*** Data records Section Begins ***

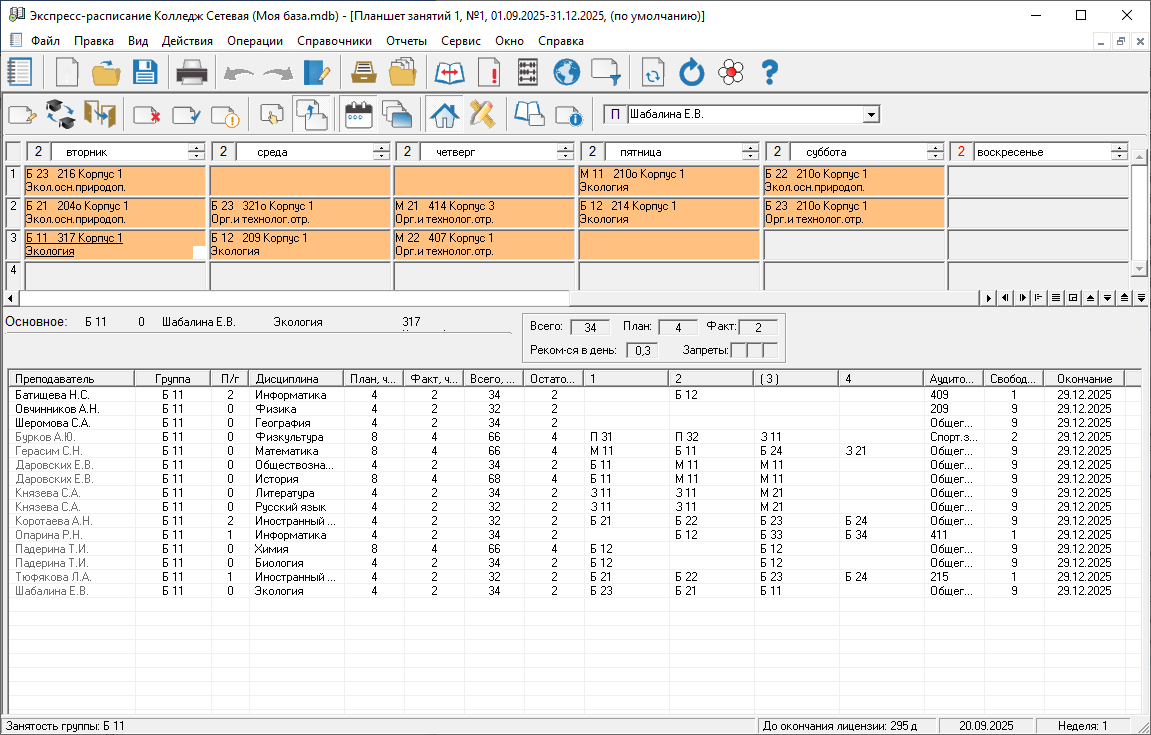Click the Преподаватель column header
Image resolution: width=1151 pixels, height=735 pixels.
click(x=72, y=379)
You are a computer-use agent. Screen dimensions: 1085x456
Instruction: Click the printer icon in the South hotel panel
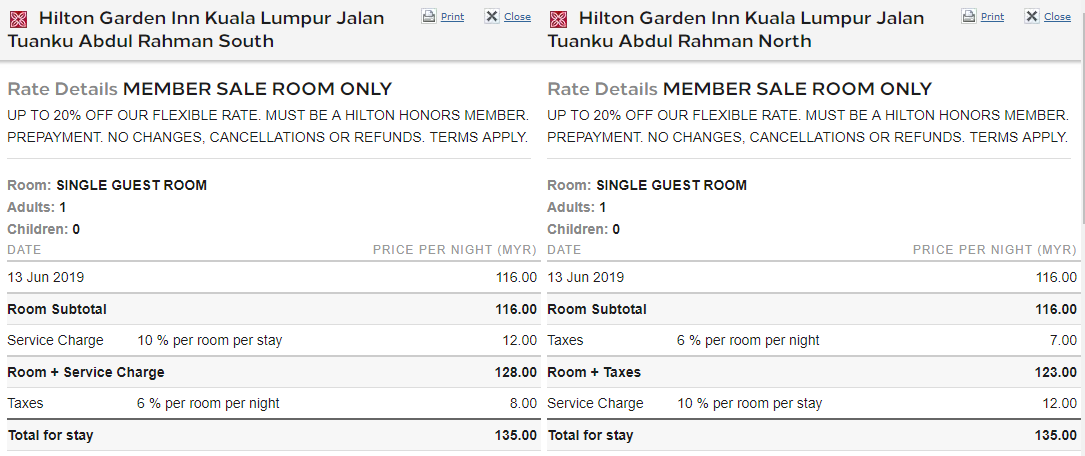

*** Data records Section Ends ***

- _Problem to solve_:
Pictures don't belong in the copy. Retype exactly the lines from the one with "You are a computer-use" through the last line of the records.

- _Exercise solution_:
You are a computer-use agent. Screen dimensions: 1085x456
Instruction: Click the printer icon in the South hotel panel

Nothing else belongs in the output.